AWS: What are the key Amazon Web Services components?

Over the last couple of years, the popularity of the “cloud computing” has grown dramatically and along with it so has the dominance of Amazon Web Services (AWS) in the market. Unfortunately, AWS doesn’t do a great job of explaining exactly what AWS is, how its pieces work together, or what typical use cases for its components may be. This post is an effort to address this by providing a whip around overview of the key AWS components and how they can be effectively used.

Great, so what is AWS? Generally speaking, Amazon Web Services is a loosely coupled collection of “cloud” infrastructure services that allows customers to “rent” computing resources. What this means is that using AWS, you as the client are able to flexibly provision various computing resources on a “pay as you go” pricing model. Expecting a huge traffic spike? AWS has you covered. Need to flexibly store between 1 GB or 100 GB of photos? AWS has you covered. Additionally, each of the components that makes up AWS is generally loosely coupled meaning that they can work independently or in concert with other AWS resources.

Since AWS components are loosely coupled, you’d be able to mix and match only what you need but here is an overview of the key services.

Route53

What is it? Route53 is a highly available, scalable, and feature rich domain name service (DNS) web service. What a DNS service does is translate a domain name like “setfive.com” into an IP address like 64.22.80.79 which allows a client’s computer to “find” the correct server for a given domain name. In addition, Route53 also has several advanced features normally only available in pricey enterprise DNS solutions. Route53 would typically replace the DNS service provided by your registrar like GoDaddy or Register.com.

Should you use it? Definitely. Allow it isn’t free, after last year’s prolonged GoDaddy outage it’s clear that DNS is a critical component and using a company that treats it as such is important.

Simple Email Service

What is it? Simple Email Service (SES) is a hosted transactional email service. It allows you to easily send highly deliverable emails using a RESTful API call or via regular SMTP without running your own email infrastructure.
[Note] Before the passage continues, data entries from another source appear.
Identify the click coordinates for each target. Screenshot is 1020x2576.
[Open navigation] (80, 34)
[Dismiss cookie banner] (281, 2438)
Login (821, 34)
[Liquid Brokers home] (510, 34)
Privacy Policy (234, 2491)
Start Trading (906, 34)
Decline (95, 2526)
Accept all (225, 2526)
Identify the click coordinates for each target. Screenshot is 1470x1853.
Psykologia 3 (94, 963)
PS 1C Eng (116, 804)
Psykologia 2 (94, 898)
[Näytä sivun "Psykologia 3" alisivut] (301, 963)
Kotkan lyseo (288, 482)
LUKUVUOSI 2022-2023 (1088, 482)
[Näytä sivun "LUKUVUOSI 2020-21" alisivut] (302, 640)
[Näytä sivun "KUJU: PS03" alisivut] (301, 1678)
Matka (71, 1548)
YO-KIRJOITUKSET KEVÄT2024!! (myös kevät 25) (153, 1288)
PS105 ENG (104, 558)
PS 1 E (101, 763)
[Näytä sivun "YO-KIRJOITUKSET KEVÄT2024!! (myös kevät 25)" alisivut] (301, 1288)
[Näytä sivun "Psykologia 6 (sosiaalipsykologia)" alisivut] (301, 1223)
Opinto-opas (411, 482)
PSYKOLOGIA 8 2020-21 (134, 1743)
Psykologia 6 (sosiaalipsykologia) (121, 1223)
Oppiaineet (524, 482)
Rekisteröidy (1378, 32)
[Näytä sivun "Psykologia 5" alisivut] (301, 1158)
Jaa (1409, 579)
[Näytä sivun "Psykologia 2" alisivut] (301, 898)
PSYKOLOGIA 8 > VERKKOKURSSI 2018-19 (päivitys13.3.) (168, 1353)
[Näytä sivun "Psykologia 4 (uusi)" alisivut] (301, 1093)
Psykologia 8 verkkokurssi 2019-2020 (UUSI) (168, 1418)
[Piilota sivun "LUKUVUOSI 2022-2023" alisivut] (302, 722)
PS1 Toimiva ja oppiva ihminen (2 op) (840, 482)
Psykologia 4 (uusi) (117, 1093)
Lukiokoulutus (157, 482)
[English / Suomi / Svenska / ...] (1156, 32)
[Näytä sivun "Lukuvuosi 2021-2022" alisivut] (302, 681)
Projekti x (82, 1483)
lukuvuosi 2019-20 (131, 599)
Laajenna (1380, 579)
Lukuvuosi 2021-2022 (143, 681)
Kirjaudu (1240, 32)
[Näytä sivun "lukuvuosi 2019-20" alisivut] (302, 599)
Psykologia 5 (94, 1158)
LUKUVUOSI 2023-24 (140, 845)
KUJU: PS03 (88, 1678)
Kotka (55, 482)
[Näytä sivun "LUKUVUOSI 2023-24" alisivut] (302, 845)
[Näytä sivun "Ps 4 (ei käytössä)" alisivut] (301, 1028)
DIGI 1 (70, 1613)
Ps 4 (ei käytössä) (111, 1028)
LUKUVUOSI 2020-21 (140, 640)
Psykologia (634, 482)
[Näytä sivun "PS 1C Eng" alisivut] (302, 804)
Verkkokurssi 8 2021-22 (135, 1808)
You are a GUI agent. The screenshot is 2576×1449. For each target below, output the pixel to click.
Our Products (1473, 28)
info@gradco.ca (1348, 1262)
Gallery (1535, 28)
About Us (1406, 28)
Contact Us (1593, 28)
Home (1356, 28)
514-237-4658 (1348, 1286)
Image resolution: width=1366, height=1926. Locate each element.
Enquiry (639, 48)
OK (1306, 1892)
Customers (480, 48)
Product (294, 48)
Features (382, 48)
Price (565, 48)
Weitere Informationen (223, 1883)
Should you use it? Maybe. SES is comparable to services like SendGrid in that it offers a highly deliverable email service. Although it is missing some of the features that you’ll find on SendGrid, its pricing is attractive and the integration is straightforward. We normally use SES for application emails (think “Forgot your password”) but then use MailChimp or SendGrid for marketing blasts and that seems to work pretty well.

Identity and Access Management

What is it? Identity and access management (IAM) provides enhanced security and identity management for your AWS account. In addition, it allows you to enable “multi factor” authentication to enhance the security of your AWS account.

Should you use it? Definitely. If you have more than 1 person accessing your AWS account using IAM will allow everyone to get a separate account with fine grained permissions. Multi factor authentication is also critically important since a compromise at the infrastructure level would be catastrophic for most businesses. Read more about IAM here.

Simple Storage Service

What is it? Simple storage service (S3) is a flexible, scalable, and highly available storage web service. Think of S3 like having an infinitely large hard drive where you can store files which are then accessible via a unique URL. S3 also supports access control, expiration times, and several other useful features. Additionally, the payment model for S3 is “pay as you go” so you’ll only be billed for the amount of data you store and how much bandwidth you use to transfer it in and out.

Should you use it? Definitely. S3 is probably the most widely used AWS service because of its attractive pricing and ease of use. If you’re running a site with lots of static assets (images, CSS assets, etc.), you’ll probably get a “free” performance boost by hosting those assets on S3. Additionally, S3 is an ideal solution for incremental backups, both data and code. We use S3 extensively, usually for hosting static files, frequently backing up MySQL databases, and backing up git repositories. The new AWS S3 Console also makes administering S3 and using it non-programmatically much easier.

Elastic Compute Cloud

What is it? Elastic Compute Cloud (EC2) is the central piece of the AWS ecosystem. EC2 provides flexible, on-demand computing resources with a “pay as you go” pricing model. Concretely, what this means is that you can “rent” computing resources for as long as you need them and process any workload on the machines you’ve provisioned. Because of its flexibility, EC2 is an attractive alternative to buying traditional servers for unpredictable workloads.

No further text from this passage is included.